Shades of the 19th century! One of the teams competing to build a 2012 Olympics tourist attraction for London’s east end has proposed digital clouds. According to the article (Digital cloud plan for city skies) by Jonathan Fildes, online here at BBC News,
The construction would include 120m- (400ft-) tall mesh towers and a series of interconnected plastic bubbles that can be used to display images and data.
The Cloud, as it is known, would also be used [as] an observation deck and park
The idea of displaying images and data on clouds isn’t entirely new,
… the prospect of illuminated messages on the slate of the heavens … most fascinated experts and layman. “Imagine the effect,” speculated the Electrical Review [Dec. 31, 1892], “if a million people saw in gigantic characters across the clouds such words as ‘BEWARE OF PROTECTION’ and “FREE TRADE LEADS TO H–L!”
(The passage is from Carolyn Marvin’s book, When old technologies were new.) I’m not sure what protection refers to but the reference to free trade still feels fresh.
I always find technology connections to the past quite interesting as similar ideas pop up independently from time to time and I’d be willing to bet the 2012 cloud team has no idea that displaying messages on clouds had been proposed as far back as the 1890s.
The current project has some interesting twists.
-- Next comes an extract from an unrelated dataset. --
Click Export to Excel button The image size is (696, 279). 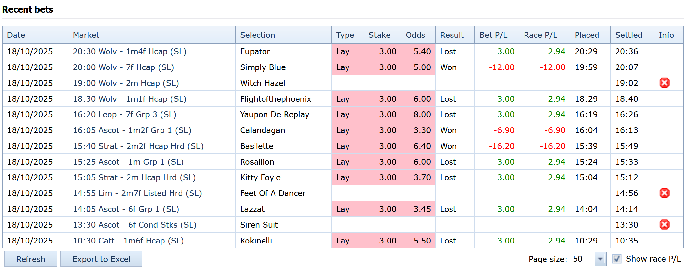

The team is proposing to fund it with micro-donations from millions of people. From the BBC article,
“It’s really about people coming together to raise the Cloud,” Carlo Ratti, one of the architects behind the design from the Massachusetts Institute of Technology (MIT) told BBC News.
“We can build our Cloud with £5m or £50m. The flexibility of the structural system will allow us to tune the size of the Cloud to the level of funding that is reached.”
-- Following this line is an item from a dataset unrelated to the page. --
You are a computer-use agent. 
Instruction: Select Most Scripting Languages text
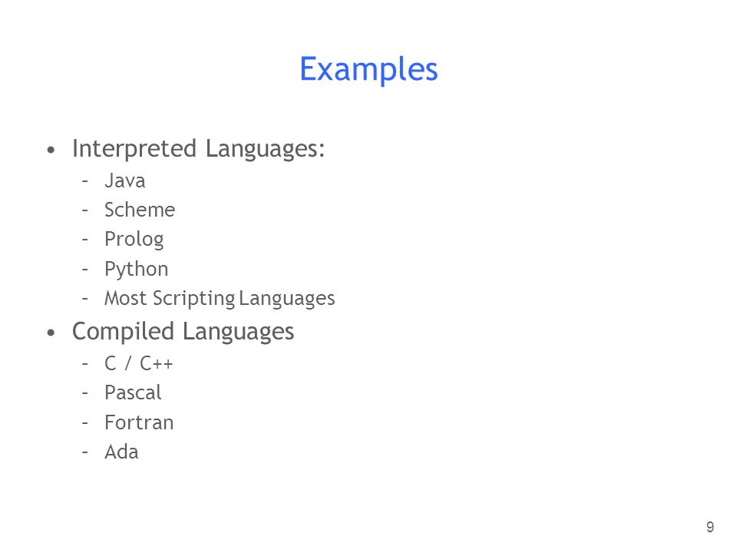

The size of the structure will evolve depending on the number of contributions, he said.
The cloud will not consume power from the city’s grid.
“Many tall towers have preceded this, but our achievement is the high degree of transparency, the minimal use of material and the vast volume created by the spheres,” said professor Joerg Schleich, the structural engineer behind the towers.
Professor Schleich was responsible for the Olympic Stadium in Munich as well as numerous lightweight towers built to the same design as the Cloud.
The structure would also be used to harvest all the energy it produces according to Professor Ratti.
“It would be a zero power cloud,” he said.
The team in addition to designers, scientists, and engineers includes Umberto Eco, a philosopher, semiotician, novelist, medievalist, and literary critic.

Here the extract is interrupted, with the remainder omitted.